§ **SUPPLIED RECORDS**
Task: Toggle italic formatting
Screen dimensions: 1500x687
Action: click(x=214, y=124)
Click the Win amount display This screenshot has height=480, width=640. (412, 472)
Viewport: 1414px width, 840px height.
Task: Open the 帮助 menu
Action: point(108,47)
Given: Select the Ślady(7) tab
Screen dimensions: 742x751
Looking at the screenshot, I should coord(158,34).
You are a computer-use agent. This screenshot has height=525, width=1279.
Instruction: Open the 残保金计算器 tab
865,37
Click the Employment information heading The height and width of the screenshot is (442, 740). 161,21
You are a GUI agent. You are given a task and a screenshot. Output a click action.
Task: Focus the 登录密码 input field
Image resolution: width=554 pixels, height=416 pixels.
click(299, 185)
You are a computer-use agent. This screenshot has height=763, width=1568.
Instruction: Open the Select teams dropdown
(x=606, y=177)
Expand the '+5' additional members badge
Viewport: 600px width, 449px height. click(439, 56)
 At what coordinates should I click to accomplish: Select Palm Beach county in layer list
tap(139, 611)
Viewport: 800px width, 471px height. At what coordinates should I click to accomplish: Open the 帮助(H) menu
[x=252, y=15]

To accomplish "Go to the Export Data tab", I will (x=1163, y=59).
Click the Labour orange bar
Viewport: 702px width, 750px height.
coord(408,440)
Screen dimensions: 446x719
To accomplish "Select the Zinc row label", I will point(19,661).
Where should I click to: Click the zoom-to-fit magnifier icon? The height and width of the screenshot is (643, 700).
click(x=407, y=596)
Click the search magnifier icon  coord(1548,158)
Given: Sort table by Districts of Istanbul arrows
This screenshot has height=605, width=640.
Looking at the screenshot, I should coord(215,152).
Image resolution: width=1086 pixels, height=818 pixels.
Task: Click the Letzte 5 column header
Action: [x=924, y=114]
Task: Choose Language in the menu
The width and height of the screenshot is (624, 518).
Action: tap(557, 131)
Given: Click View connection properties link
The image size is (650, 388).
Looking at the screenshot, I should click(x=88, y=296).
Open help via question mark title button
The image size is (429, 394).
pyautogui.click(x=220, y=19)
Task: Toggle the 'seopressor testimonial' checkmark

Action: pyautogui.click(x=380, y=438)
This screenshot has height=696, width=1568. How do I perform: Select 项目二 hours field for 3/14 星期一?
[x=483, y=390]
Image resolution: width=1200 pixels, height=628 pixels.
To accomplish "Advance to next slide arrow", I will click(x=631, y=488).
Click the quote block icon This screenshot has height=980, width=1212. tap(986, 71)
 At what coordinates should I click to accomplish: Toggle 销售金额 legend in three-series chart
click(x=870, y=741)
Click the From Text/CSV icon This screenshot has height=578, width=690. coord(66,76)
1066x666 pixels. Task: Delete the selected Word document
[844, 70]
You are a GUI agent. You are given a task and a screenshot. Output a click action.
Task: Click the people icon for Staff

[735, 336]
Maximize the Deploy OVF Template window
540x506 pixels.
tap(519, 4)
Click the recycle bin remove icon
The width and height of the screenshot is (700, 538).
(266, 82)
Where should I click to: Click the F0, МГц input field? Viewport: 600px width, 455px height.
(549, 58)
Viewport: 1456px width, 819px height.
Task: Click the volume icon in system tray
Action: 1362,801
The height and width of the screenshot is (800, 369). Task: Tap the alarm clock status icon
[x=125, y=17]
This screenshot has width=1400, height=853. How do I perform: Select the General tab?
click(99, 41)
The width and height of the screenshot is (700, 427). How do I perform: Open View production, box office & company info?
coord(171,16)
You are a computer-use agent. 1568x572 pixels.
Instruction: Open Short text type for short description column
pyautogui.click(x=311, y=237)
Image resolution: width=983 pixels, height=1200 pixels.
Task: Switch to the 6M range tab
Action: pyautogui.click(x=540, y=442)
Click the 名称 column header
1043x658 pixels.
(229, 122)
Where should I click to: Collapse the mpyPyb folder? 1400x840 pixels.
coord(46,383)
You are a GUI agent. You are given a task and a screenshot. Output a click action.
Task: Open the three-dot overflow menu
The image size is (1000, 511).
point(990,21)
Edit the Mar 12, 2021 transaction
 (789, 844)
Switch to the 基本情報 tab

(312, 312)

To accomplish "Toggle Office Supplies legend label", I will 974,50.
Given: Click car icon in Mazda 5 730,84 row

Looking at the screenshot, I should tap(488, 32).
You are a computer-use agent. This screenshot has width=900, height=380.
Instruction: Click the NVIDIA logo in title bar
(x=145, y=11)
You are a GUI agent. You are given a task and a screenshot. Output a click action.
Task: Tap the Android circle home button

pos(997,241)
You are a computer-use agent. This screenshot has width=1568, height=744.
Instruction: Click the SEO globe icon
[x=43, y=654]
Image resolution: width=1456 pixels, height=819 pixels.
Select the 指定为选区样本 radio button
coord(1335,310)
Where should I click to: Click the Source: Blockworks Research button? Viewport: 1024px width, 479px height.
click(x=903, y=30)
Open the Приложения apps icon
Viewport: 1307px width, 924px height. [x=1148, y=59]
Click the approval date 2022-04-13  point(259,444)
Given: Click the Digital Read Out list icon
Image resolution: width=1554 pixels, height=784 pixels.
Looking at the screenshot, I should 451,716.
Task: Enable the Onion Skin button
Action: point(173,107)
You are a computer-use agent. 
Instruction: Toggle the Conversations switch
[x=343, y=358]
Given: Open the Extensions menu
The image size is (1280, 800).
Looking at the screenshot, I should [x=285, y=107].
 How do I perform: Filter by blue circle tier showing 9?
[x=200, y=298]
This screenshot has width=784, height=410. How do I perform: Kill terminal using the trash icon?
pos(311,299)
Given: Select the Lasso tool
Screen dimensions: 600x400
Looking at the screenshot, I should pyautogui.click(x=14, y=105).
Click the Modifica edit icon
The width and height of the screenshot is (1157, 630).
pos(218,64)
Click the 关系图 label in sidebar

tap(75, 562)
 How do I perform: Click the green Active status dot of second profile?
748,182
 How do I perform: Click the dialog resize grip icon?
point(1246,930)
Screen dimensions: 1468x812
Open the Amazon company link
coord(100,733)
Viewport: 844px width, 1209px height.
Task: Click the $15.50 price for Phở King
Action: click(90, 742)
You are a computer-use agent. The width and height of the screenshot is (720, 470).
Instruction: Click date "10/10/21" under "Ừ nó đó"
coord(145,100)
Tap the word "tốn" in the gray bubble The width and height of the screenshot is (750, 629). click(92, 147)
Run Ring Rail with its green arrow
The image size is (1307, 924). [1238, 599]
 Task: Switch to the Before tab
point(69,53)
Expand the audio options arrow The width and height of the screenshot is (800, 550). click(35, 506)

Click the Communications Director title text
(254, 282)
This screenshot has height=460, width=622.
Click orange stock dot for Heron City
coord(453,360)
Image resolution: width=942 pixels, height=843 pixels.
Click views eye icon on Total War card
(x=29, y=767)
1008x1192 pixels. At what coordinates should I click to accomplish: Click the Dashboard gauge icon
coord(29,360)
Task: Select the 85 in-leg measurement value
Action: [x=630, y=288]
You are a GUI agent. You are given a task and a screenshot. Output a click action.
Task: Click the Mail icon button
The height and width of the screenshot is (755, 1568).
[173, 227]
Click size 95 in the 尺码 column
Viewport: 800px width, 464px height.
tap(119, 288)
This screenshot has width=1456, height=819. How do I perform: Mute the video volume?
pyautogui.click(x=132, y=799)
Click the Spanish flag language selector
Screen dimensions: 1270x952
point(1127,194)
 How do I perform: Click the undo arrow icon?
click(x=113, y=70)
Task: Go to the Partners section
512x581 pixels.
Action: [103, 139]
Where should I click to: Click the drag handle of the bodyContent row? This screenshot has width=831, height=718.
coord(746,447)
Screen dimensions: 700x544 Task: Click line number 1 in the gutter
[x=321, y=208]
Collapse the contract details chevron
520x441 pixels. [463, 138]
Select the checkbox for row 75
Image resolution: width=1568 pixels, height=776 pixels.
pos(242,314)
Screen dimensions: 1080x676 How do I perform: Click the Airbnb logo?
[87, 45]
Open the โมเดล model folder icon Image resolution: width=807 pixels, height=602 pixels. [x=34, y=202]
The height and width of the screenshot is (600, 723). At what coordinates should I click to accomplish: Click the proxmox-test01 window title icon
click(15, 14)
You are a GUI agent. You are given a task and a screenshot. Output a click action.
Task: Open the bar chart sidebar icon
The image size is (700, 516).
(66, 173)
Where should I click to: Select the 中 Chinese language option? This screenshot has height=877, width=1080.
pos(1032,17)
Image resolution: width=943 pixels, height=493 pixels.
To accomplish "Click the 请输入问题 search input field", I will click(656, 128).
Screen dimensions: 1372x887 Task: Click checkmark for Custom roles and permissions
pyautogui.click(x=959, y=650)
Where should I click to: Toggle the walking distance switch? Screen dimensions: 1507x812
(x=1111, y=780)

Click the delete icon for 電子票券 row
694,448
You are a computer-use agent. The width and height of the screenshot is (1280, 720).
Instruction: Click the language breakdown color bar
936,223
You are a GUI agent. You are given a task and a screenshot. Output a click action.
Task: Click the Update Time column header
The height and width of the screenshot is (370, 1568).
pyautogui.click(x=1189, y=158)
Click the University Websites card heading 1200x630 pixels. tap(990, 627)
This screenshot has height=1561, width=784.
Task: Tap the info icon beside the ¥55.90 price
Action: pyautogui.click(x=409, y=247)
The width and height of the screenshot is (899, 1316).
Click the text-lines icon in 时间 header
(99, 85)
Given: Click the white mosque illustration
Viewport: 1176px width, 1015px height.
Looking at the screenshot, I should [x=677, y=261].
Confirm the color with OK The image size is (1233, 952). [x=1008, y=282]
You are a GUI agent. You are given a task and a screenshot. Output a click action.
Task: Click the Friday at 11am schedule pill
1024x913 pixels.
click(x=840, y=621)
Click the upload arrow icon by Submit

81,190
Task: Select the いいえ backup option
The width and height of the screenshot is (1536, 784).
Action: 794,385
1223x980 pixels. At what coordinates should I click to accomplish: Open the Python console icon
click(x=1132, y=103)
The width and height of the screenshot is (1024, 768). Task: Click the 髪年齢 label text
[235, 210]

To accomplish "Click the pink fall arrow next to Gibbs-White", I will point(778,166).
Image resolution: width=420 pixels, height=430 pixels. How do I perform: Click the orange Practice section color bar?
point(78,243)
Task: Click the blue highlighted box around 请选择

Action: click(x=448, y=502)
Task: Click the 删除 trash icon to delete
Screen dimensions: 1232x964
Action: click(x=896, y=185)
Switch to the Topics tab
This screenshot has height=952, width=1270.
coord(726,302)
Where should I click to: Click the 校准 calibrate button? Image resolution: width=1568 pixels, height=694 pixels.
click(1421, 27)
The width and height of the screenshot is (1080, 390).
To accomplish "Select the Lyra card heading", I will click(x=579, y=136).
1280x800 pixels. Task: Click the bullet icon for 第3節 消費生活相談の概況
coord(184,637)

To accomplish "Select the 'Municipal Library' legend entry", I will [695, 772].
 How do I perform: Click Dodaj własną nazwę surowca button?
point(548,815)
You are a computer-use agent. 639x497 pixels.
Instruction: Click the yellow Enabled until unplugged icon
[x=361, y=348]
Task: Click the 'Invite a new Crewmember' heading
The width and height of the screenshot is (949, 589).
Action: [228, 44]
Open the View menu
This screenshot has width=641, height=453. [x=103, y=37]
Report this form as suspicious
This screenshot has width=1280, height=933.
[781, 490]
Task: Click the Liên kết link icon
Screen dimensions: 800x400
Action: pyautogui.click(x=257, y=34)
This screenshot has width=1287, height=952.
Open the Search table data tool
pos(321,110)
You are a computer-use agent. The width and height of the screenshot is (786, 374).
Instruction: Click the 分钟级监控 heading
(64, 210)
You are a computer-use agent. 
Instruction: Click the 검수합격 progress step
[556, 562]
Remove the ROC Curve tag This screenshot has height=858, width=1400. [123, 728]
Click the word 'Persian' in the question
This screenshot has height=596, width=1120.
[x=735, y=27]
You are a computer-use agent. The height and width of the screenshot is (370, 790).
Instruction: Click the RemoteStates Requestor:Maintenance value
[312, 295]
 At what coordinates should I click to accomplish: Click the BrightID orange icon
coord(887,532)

§ **STATED PROBLEM**
Reproduce the listing above character for character, from its first line through the line that contains "Click the Employment", including both.

§ **RESPONSE TO THIS EXERCISE**
Task: Toggle italic formatting
Screen dimensions: 1500x687
Action: click(x=214, y=124)
Click the Win amount display This screenshot has height=480, width=640. (412, 472)
Viewport: 1414px width, 840px height.
Task: Open the 帮助 menu
Action: point(108,47)
Given: Select the Ślady(7) tab
Screen dimensions: 742x751
Looking at the screenshot, I should coord(158,34).
You are a computer-use agent. This screenshot has height=525, width=1279.
Instruction: Open the 残保金计算器 tab
865,37
Click the Employment information heading The height and width of the screenshot is (442, 740). 161,21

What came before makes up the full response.